# YOUR ASSIGNMENT
All that is needed is the line containing "Where should I" and the lines after it to the end of the material, written out exactly, pictures left aside.

# SOURCE MATERIAL
○ ○ ○ ○ ○

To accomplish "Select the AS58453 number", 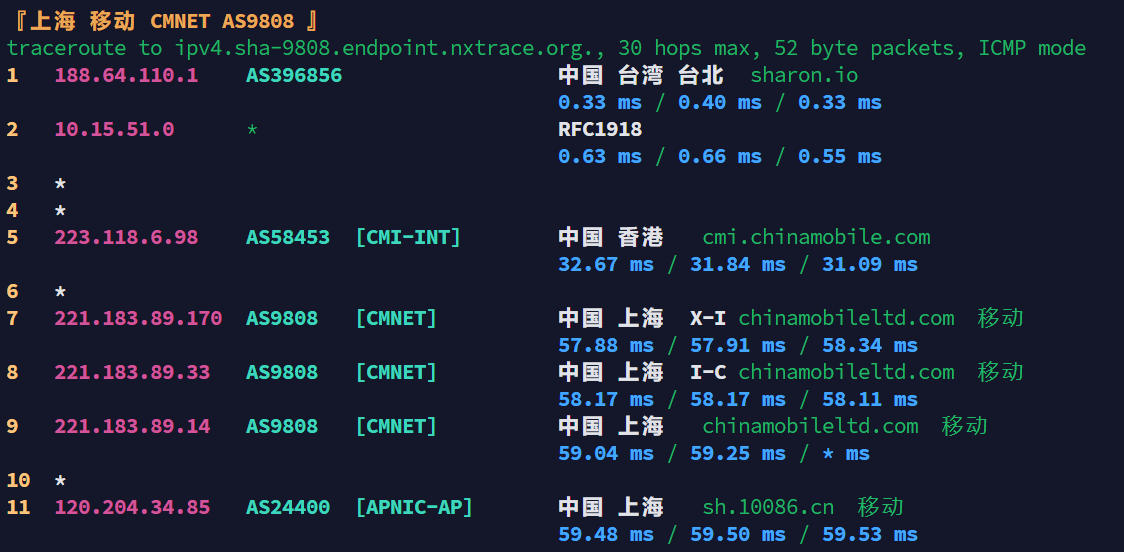I will (288, 237).
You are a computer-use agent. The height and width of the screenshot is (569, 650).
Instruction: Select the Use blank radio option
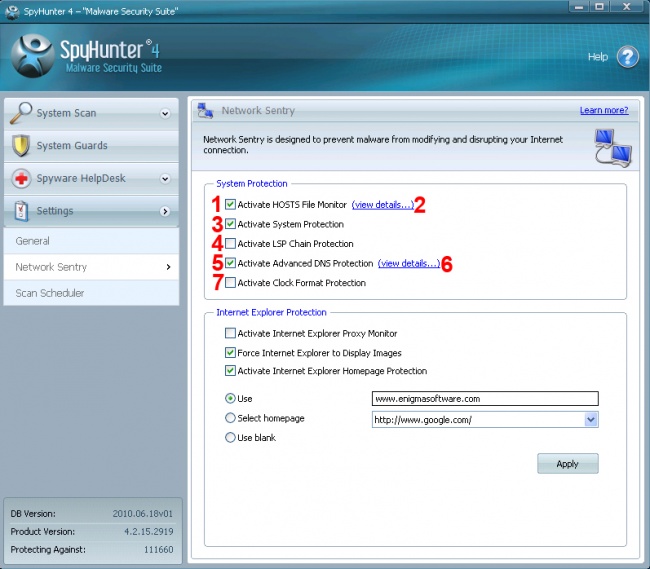coord(231,438)
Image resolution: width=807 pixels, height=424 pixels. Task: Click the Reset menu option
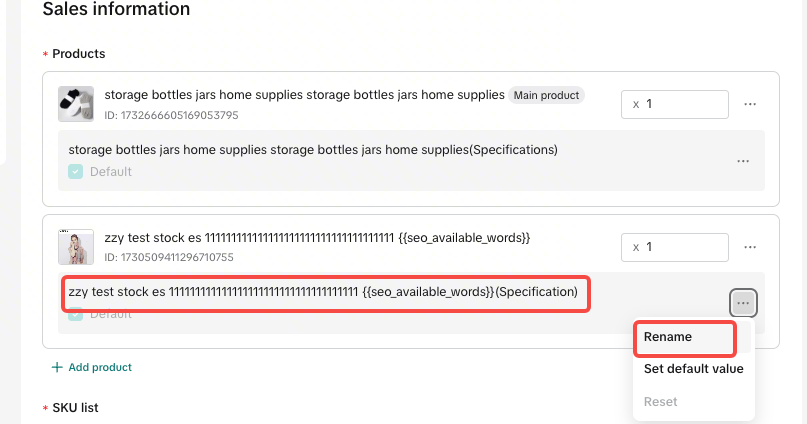click(660, 402)
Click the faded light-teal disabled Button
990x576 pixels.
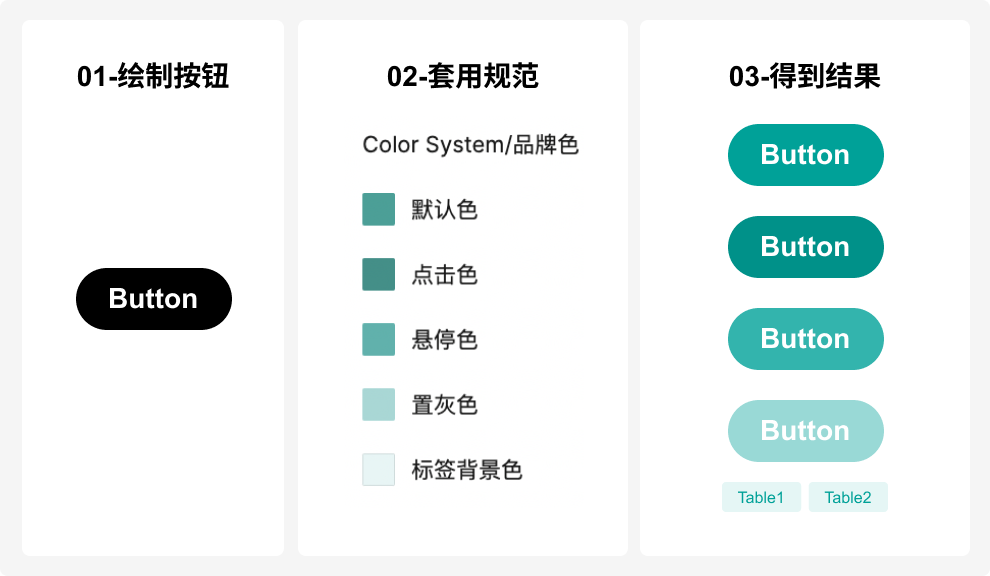[805, 431]
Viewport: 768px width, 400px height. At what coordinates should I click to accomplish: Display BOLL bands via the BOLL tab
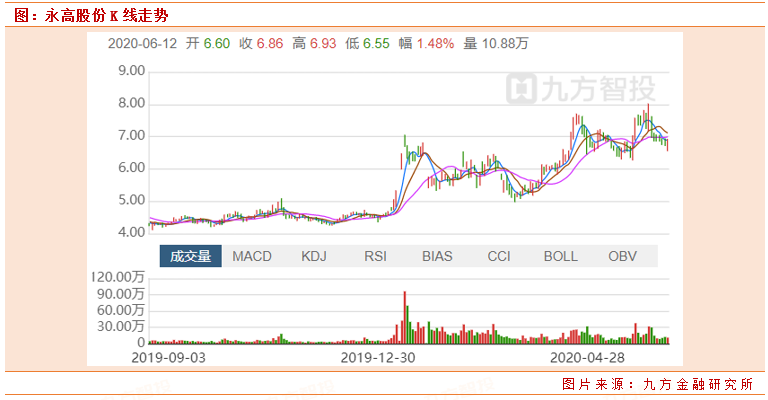pyautogui.click(x=560, y=256)
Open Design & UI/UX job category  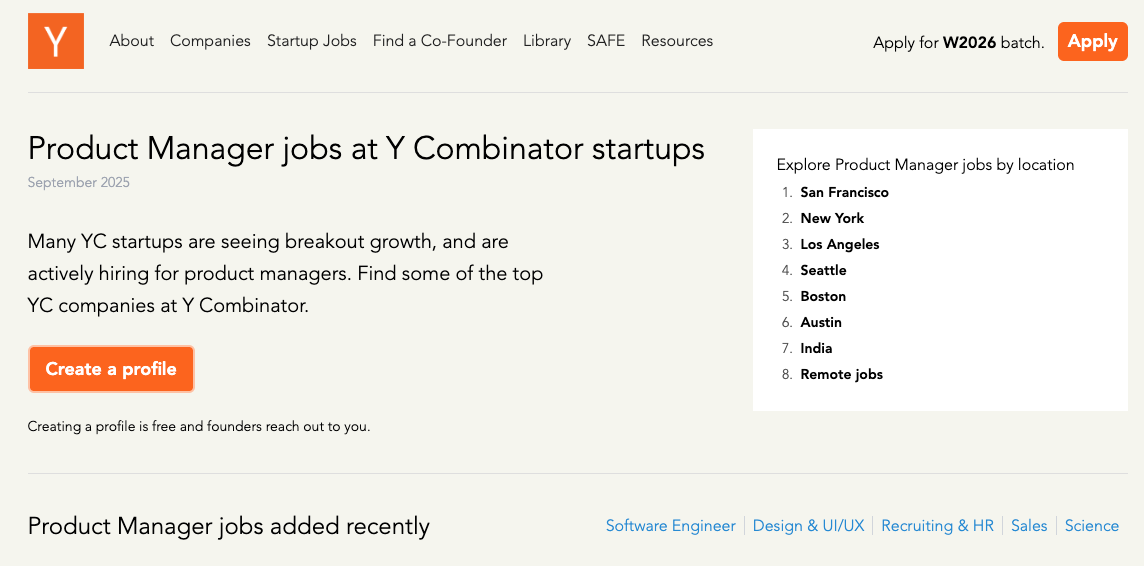[808, 526]
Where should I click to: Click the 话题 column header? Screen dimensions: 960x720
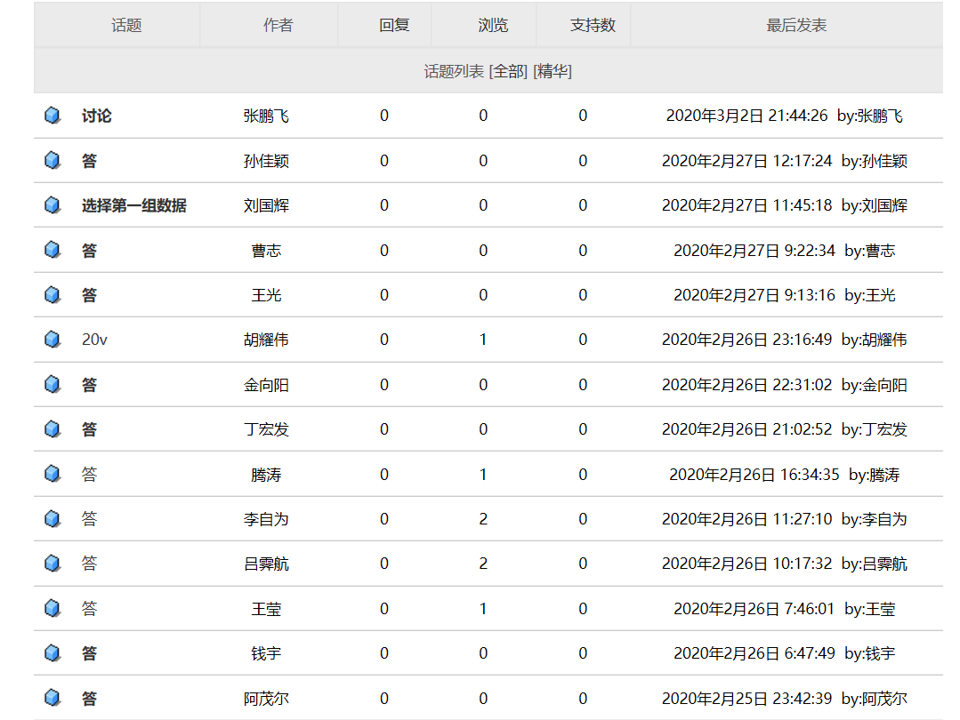tap(126, 25)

○ ○ ○ ○ ○

# SOLUTION TO THIS PROBLEM
Where should I click to: Click the 话题 column header? Screen dimensions: 960x720
tap(126, 25)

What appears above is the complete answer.